Yeah, I know lol! I just did that in the beginning to get T&T Mart and Museum second floor quicker.


----------



## BlackBloodWizard (Jun 27, 2013)

insaneluzer said:


> Yeah, I know lol! I just did that in the beginning to get T&T Mart and Museum second floor quicker.



fair enough ^^


----------



## Vanellope (Jun 28, 2013)

I find out more and more about rumors everyday, I didn't know some existed.
I haven't really heard the fashionista one until one of the villagers said they saw someone who seemed like one in a dream.
I've had rumors of me being a freshman mayor, pro-listener and a green thumb.
I'm a green thumb right now, and probably for a while.
I'm very picky about how my town looks, and I'm trying to get golden roses.
(I already have a perfect town & golden watering can. Whoops.)​


----------



## ForgottenT (Jun 28, 2013)

I?m a Happy Tourist apparently, I have no idea what it means though, I?m not English so I don?t know if it means something special, or if it just means that I?m happy to be a tourist lol.


----------



## CrankyCupcake (Jun 28, 2013)

ForgottenT said:


> I?m a Happy Tourist apparently, I have no idea what it means though



I get called a happy tourist too. I think it's because we go to the Island very frequently. I know I go there every day. (Gotta catch those big bugs!)


----------



## faithiefaith (Jun 28, 2013)

I'm also a happy tourist, I love visiting that island! I'm trying to get all the mermaid furniture :3


----------



## eyeplaybass (Jun 28, 2013)

... I'm a fashionista...


----------



## Bambi (Jun 28, 2013)

I got the pro-listener one as well.


----------



## ForgottenT (Jun 28, 2013)

CrankyCupcake said:


> I get called a happy tourist too. I think it's because we go to the Island very frequently. I know I go there every day. (Gotta catch those big bugs!)



Yeah I go there every night.


----------



## katie. (Jun 28, 2013)

I was a freshman mayor, now im a pro listener


----------



## Divergent (Jun 28, 2013)

My rumour is that I'm a green thumb, whatever that means.


----------



## kcrojas777 (Jun 28, 2013)

*Mine call me a pro tourist. I have no idea what it means!*


----------



## Stevey Queen (Jul 1, 2013)

I went from freshman mayor, to pro listener, to happy tourist, and now stump maker..
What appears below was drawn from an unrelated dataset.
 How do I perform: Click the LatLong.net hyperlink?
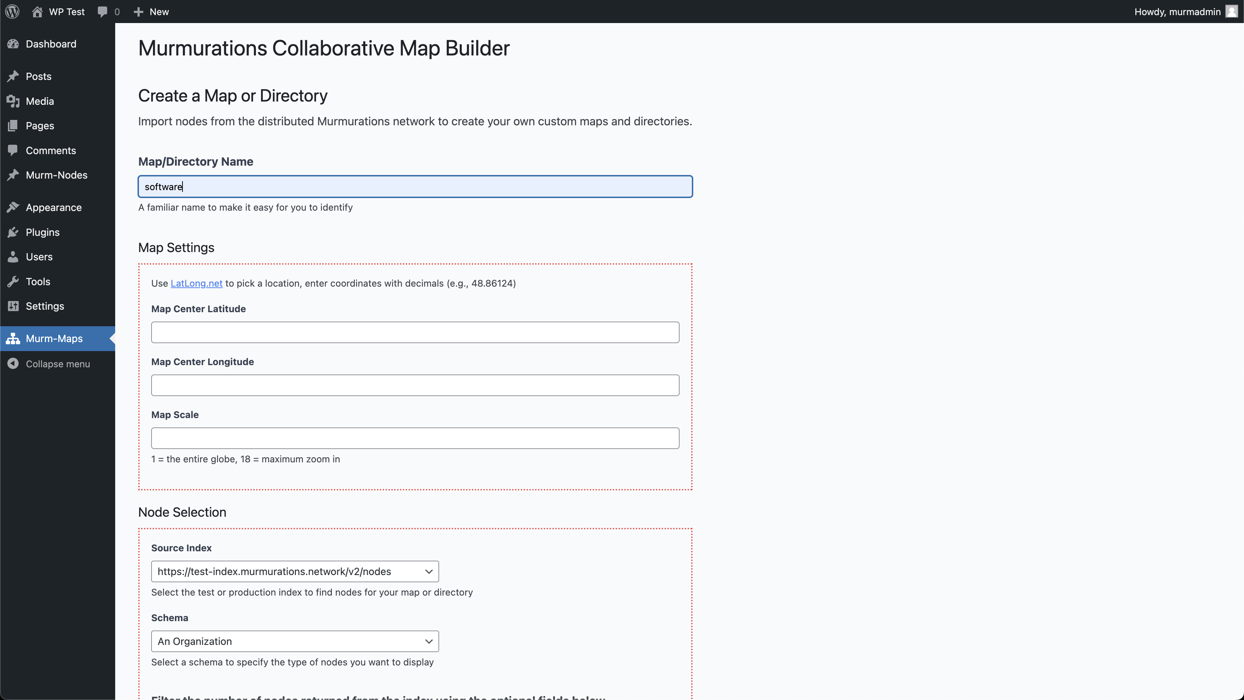[197, 283]
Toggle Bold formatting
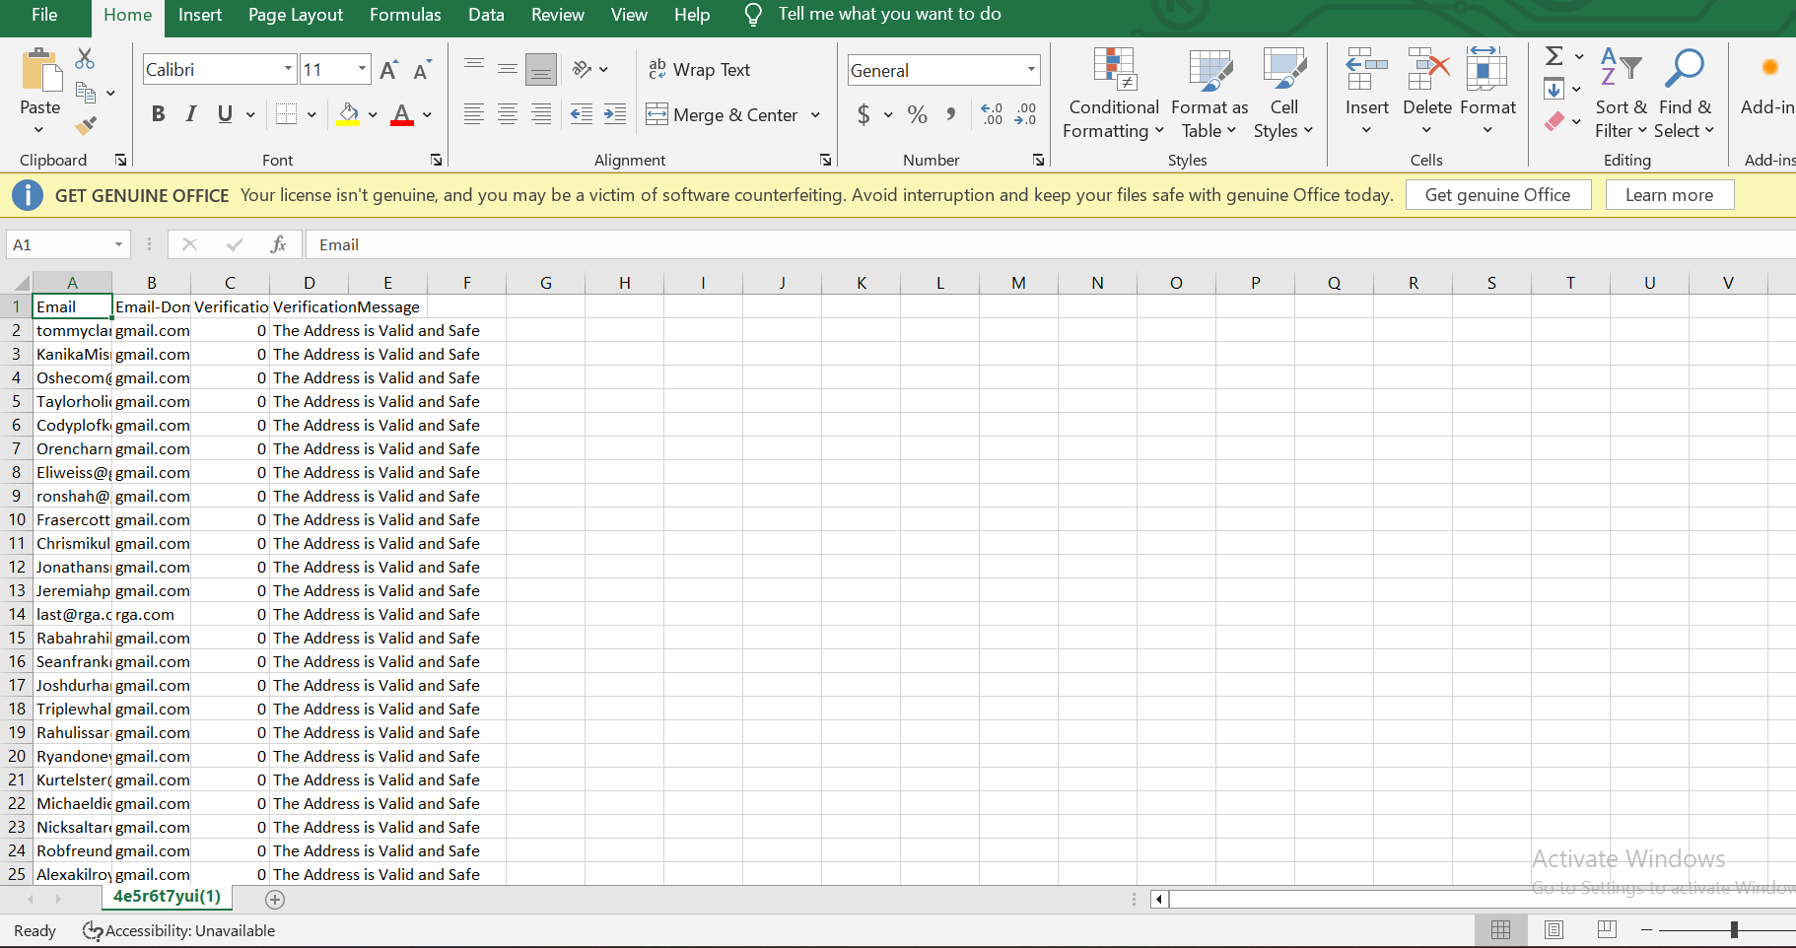 click(x=158, y=114)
I don't even cut down trees that often because my axes break so fast -.-''


----------



## Chrissy (Jul 1, 2013)

I went from Freshman Mayor to Stump Maker, to Happy Tourist, and finally to Civic Leader!


----------



## Demeter (Jul 1, 2013)

Hans a gorilla just said this to me as I was reading this thread o.o


----------



## Riiiiptide (Jul 1, 2013)

I just shove them into pitfalls when they say that. Or whack them around with my net.


----------



## bobthecat (Jul 1, 2013)

they used to call me a green thumb now they call me a 'world traveler' ?


----------



## Envy (Jul 1, 2013)

They called me an "Individual" for some time, now they call me a "Pro Listener".


----------



## keybug55 (Jul 1, 2013)

They call me a "Happy Tourist". Might have to do with me visiting other towns, or people coming to mine all the time.


----------



## Martin (Jul 1, 2013)

I keep getting called a Happy Tourist. I guess from visiting other towns or the island a lot.


----------



## Tetsuya (Jul 1, 2013)

THey haven't called me anything. Any way to get some rumors going around?

- - - Post Merge - - -

THey haven't called me anything. Any way to get some rumors going around?


----------



## Isabella (Jul 1, 2013)

They've called me a Pro Listener before. I don't even know why lol


----------



## CantDeleteThisAccount (Jul 1, 2013)

I'm now a stump maker after I cut down a good few of trees for my path. It's funny, dunno why.


----------



## Zura (Jul 2, 2013)

I'm the stump maker lol I cut down trees to find the special logos.


----------



## Fourleaf Clover (Jul 2, 2013)

I get called a pro-listener...


----------



## Sheepish (Jul 2, 2013)

I'm apparently a pro-listener. Guess that's sort of the 'default' rumour if you talk to your villagers a lot, but don't really do anything else.


----------



## charmed girl (Jul 2, 2013)

I haven't been called anything yet.


----------



## Zura (Jul 6, 2013)

StormBlader said:


> I'm the stump maker lol I cut down trees to find the special logos.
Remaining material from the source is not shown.